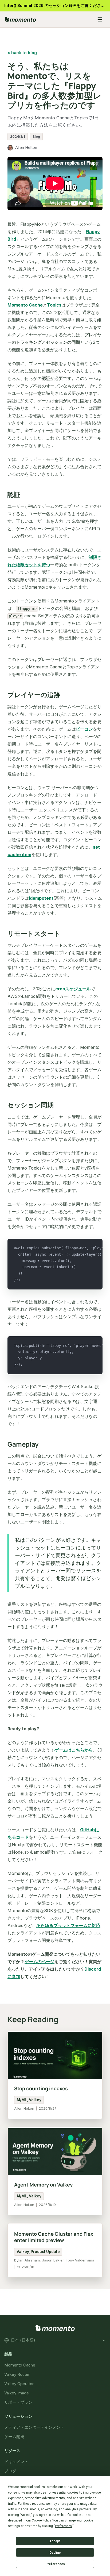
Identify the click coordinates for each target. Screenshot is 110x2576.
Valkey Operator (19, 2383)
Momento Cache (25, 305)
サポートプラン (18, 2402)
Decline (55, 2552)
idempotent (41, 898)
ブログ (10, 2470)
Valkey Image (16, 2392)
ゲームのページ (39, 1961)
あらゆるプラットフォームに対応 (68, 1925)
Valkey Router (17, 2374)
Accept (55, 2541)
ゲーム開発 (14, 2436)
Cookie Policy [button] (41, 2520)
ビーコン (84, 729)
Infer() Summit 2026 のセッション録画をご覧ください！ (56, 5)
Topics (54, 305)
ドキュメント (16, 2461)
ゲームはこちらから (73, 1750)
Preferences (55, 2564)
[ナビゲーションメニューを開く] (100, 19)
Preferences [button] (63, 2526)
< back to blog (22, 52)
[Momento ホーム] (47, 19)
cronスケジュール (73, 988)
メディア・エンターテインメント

______

**Exercise directions:**
Word for word, restate all of the material above except its pictures.

**Task answer:**
Identify the click coordinates for each target. Screenshot is 110x2576.
Valkey Operator (19, 2383)
Momento Cache (25, 305)
サポートプラン (18, 2402)
Decline (55, 2552)
idempotent (41, 898)
ブログ (10, 2470)
Valkey Image (16, 2392)
ゲームのページ (39, 1961)
あらゆるプラットフォームに対応 (68, 1925)
Valkey Router (17, 2374)
Accept (55, 2541)
ゲーム開発 (14, 2436)
Cookie Policy [button] (41, 2520)
ビーコン (84, 729)
Infer() Summit 2026 のセッション録画をご覧ください！ (56, 5)
Topics (54, 305)
ドキュメント (16, 2461)
ゲームはこちらから (73, 1750)
Preferences (55, 2564)
[ナビゲーションメニューを開く] (100, 19)
Preferences [button] (63, 2526)
< back to blog (22, 52)
[Momento ホーム] (47, 19)
cronスケジュール (73, 988)
メディア・エンターテインメント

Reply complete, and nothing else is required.